Tag Archives: Dreams

Why I’m not buying a Powerball ticket

This ever-increasing Powerball jackpot has prompted a lot of conversations revolving around what people would do if they won.

I appreciate that people enjoy dreaming, and they’re willing to spend a couple of bucks on lottery tickets to fuel those dreams, but I’m not buying a ticket, because I don’t have ten-figure dreams. I don’t even have seven-figure dreams. Everything I want is either free or within reach using resources I already have.

I want another marathon. I can’t buy that. I have to earn it, and the only way to do that is to get up off my arse and train.

I want my hair to grow out and finish turning gray. I can’t buy that, either; I just have to let time do its work.

I want to get up every morning and watch the sun rise over Tucumcari Mountain. It will take money to move, but I don’t need a billion dollars; I just need to pay off my mortgage so I can afford to work for a smaller paper. A lottery jackpot would do that overnight, but I’d lose something precious in the process.

Y’all know I’m a road-trip junkie. I never fly anywhere I can drive, because I enjoy the trip itself almost as much as I enjoy the destination. In many ways, this quest to move to New Mexico is the ultimate road trip. It’s slow. It’s tiring. But it’s teaching me lessons I’d never learn otherwise, showing me things I’d never see otherwise, and introducing me to people I’d never meet otherwise.

If I had a plane ticket — or a winning Powerball ticket, as the case may be — I’d end up flying right over all the sights and lessons and experiences this journey has to offer.

A bed at the Blue Swallow is never more comfortable than when I’ve driven 14 hours to get to it. This is the magic of the road, and I trust it will hold true for my current journey: That first sunrise over Tucumcari Mountain will be that much more dazzling, that first bite of green chile stew at Watson’s that much spicier, and that first sopapilla at the Pow Wow that much sweeter for having been hard-won.

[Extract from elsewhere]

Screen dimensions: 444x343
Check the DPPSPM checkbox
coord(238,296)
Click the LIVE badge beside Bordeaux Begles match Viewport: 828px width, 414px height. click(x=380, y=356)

I wouldn’t trade the spoils of that journey for a billion dollars.

Emily

Looking ahead

I was standing in a garage at the Blue Swallow Motel with a paintbrush in my hand one bright afternoon in April when the managing editor of the local paper dropped by to talk about the mural I was working on. When he found out I was a professional journalist, he mentioned he was planning to retire soon.

One might, at this point, question why I am posting this from Cape Girardeau and not from Tucumcari.

The answer: I’d have had to take a 30 percent pay cut, and the income just wouldn’t have been enough to cover two car loans, two mortgages and the $5,000 transmission bill we’d gotten stuck with last winter. We live pretty frugally, but I know from experience that moving cross-country is an expensive proposition when you already have an existing mortgage.

A few weeks after we got home from Tucumcari, I picked up a book called Possum Living, which is about a young woman and her father who spent several years living without any sort of regular income. I loved it, partly because it validated my long-held belief that a sensible financial plan depends more on eliminating expenses than amassing wealth, and partly because it inspired me: If I paid off our debts, I could afford to move without undue stress.

I did some quick math and realized the best way to accomplish that goal would be to stop eating meals out.

In the span of five years, we’d eaten the equivalent of a new Volvo. If I took the money we were spending in restaurants and applied it to my credit-card bill, we could pay off the transmission by spring. With that paid off, we could use the newly freed-up money to pay off the car — then roll that money into the mortgage. Barring any unforeseen circumstances, we could be debt-free by Oct. 15, 2021, at which point we could start shopping for land in New Mexico to build the tiny house of our dreams.

Since early August, we’ve sent about $1,850 to the credit-card company. Every time I cook at home, I write down what that meal would have cost at a restaurant, and once a week, Ron sends the credit-card company the money we didn’t spend on dinner. It adds up fast: We’re averaging about $100 a week, and I expect that to go up in April, when our cellphone contracts will expire and we can switch to cheaper phones with cheaper plans.

I’m also losing weight (I’ve dropped 20 lbs. since July) and generating less trash via paper wrappers and cardboard boxes, which is better for the environment.

If we keep going at this rate, we should be debt-free in 2,119 days. Go, us!